** Start Supplied text **

Book Image

HDInsight Essentials - Second Edition

By : Rajesh Nadipalli
Book Image

HDInsight Essentials - Second Edition

By: Rajesh Nadipalli

Overview of this book

Table of Contents (16 chapters)
HDInsight Essentials Second Edition
Credits
About the Author
About the Reviewers
www.PacktPub.com
Preface
Index

Hadoop concepts


Apache Hadoop is the leading open source big data platform that can store and analyze massive amounts of structured and unstructured data efficiently and can be hosted on low cost commodity hardware. There are other technologies that complement Hadoop under the big data umbrella such as MongoDB, a NoSQL database; Cassandra, a document database; and VoltDB, an in-memory database. This section describes Apache Hadoop core concepts and its ecosystem.

Brief history of Hadoop

Doug Cutting created Hadoop; he named it after his kid's stuffed yellow elephant and it has no real meaning. In 2004, the initial version of Hadoop was launched as Nutch Distributed Filesystem (NDFS). In February 2006, Apache Hadoop project was officially started as a standalone development for MapReduce and HDFS. By 2008, Yahoo adopted Hadoop as the engine of its Web search with a cluster size of around 10,000. In the same year, 2008, Hadoop graduated at top-level Apache project confirming its success. In 2012, Hadoop 2.x was launched with YARN, enabling Hadoop to take on various types of workloads.

Today, Hadoop is known by just about every IT architect and business executive as the open source big data platform and is used across all industries and sizes of organizations.

Core components

In this section, we will explore what Hadoop actually comprises. At the basic-level, Hadoop consists of the following four layers:

  • Hadoop Common: A set of common libraries and utilities used by Hadoop modules.

  • Hadoop Distributed File System (HDFS): A scalable and fault tolerant distributed filesystem to data in any form. HDFS can be installed on commodity hardware and replicates the data three times (which is configurable) to make the filesystem robust and tolerate partial hardware failures.

  • Yet Another Resource Negotiator (YARN): From Hadoop 2.0, YARN is the cluster management layer to handle various workloads on the cluster.

  • MapReduce: MapReduce is a framework that allows parallel processing of data in Hadoop. It breaks a job into smaller tasks and distributes the load to servers that have the relevant data. The framework effectively executes tasks on nodes where data is present thereby reducing the network and disk I/O required to move data.

The following figure shows you the high-level Hadoop 2.0 core components:

The preceding figure shows you the components that form the basic Hadoop framework. In past few years, a vast array of new components have emerged in the Hadoop ecosystem that take advantage of YARN making Hadoop faster, better, and suitable for various types of workloads. The following figure shows you the Hadoop framework with these new components:

Hadoop cluster layout

Each Hadoop cluster has the following two types of machines:

  • Master nodes: These consist of the HDFS NameNode, HDFS Secondary NameNode, and YARN ResourceManager.

  • Worker nodes: These consist of the HDFS DataNodes and YARN NodeManagers. The data nodes and node managers are collocated for optimal data locality and performance.

A network switch interconnects the master and worker nodes.

Note

It is recommended that you have separate servers for each of the master nodes; however, it is possible to deploy all the master nodes onto a single server for development or testing environments.

The following figure shows you the typical Hadoop cluster layout:

Let's review the key functions of the master and worker nodes:

  • NameNode: This is the master for the distributed filesystem and maintains metadata. This metadata has the listing of all the files and the location of each block of a file, which are stored across the various slaves. Without a NameNode, HDFS is not accessible. From Hadoop 2.0 onwards, NameNode HA (High Availability) can be configured with active and standby servers.

** End Supplied text **

### Goal of the exercise
Copy the Hadoop passage from the words "Each Hadoop cluster" through "locality and performance.", substituting "JobTracker" for "ResourceManager". The entries that follow are separate material and are unrelated to the Hadoop passage.

** Start Stored data **

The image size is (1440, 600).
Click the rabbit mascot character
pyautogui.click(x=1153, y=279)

** End Stored data **
** Start Stored data **

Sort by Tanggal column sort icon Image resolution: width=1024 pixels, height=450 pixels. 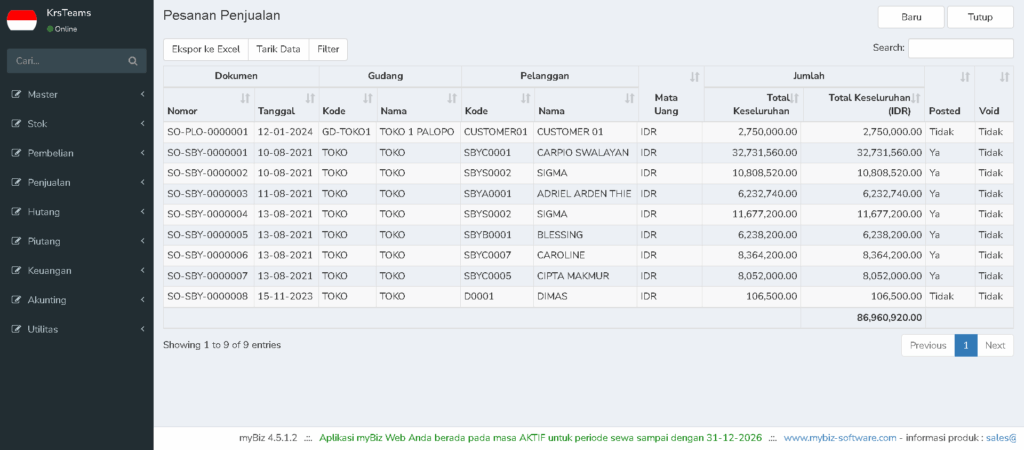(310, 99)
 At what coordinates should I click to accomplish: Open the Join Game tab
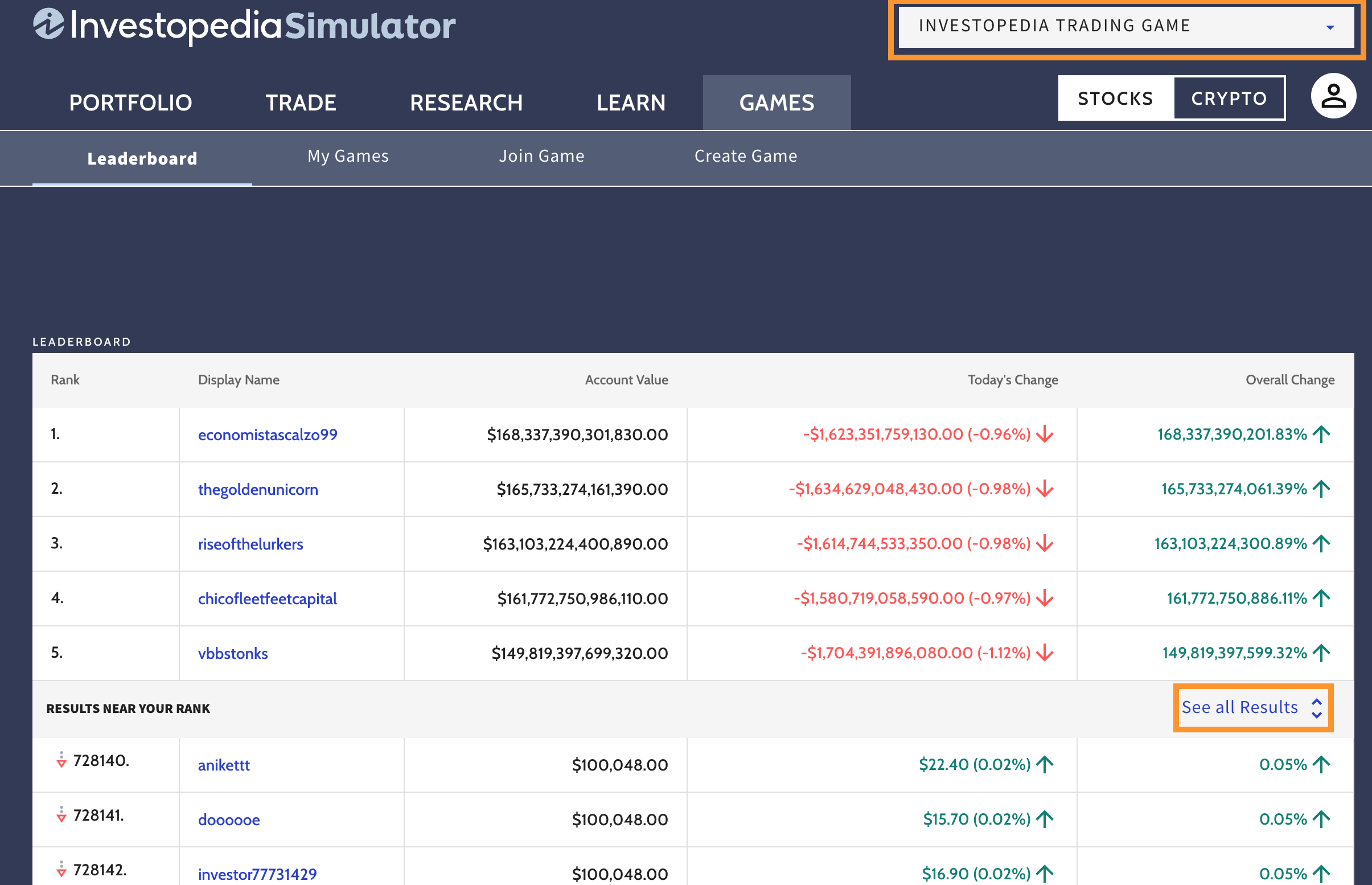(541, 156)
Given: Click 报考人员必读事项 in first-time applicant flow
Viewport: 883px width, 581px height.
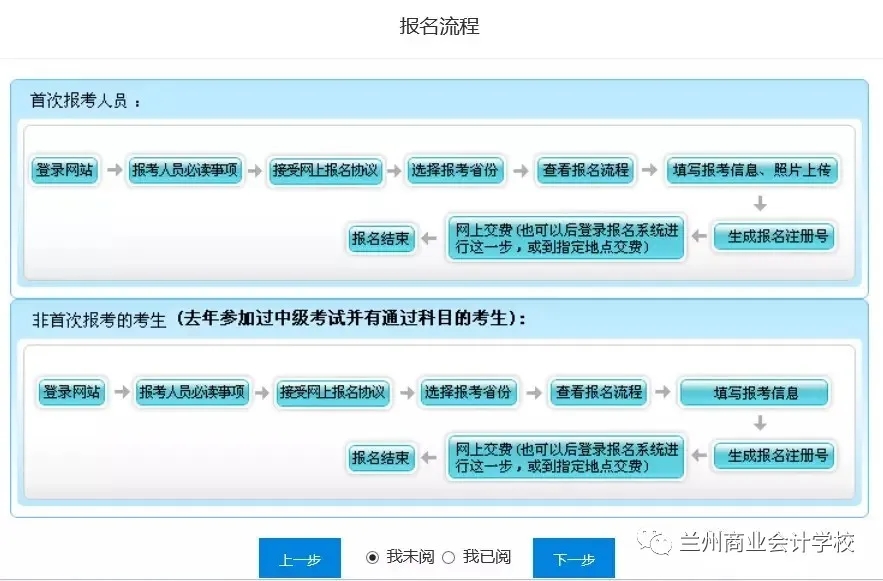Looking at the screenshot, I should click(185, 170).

** End Stored data **

### Response
Each Hadoop cluster has the following two types of machines:

  • Master nodes: These consist of the HDFS NameNode, HDFS Secondary NameNode, and YARN JobTracker.

  • Worker nodes: These consist of the HDFS DataNodes and YARN NodeManagers. The data nodes and node managers are collocated for optimal data locality and performance.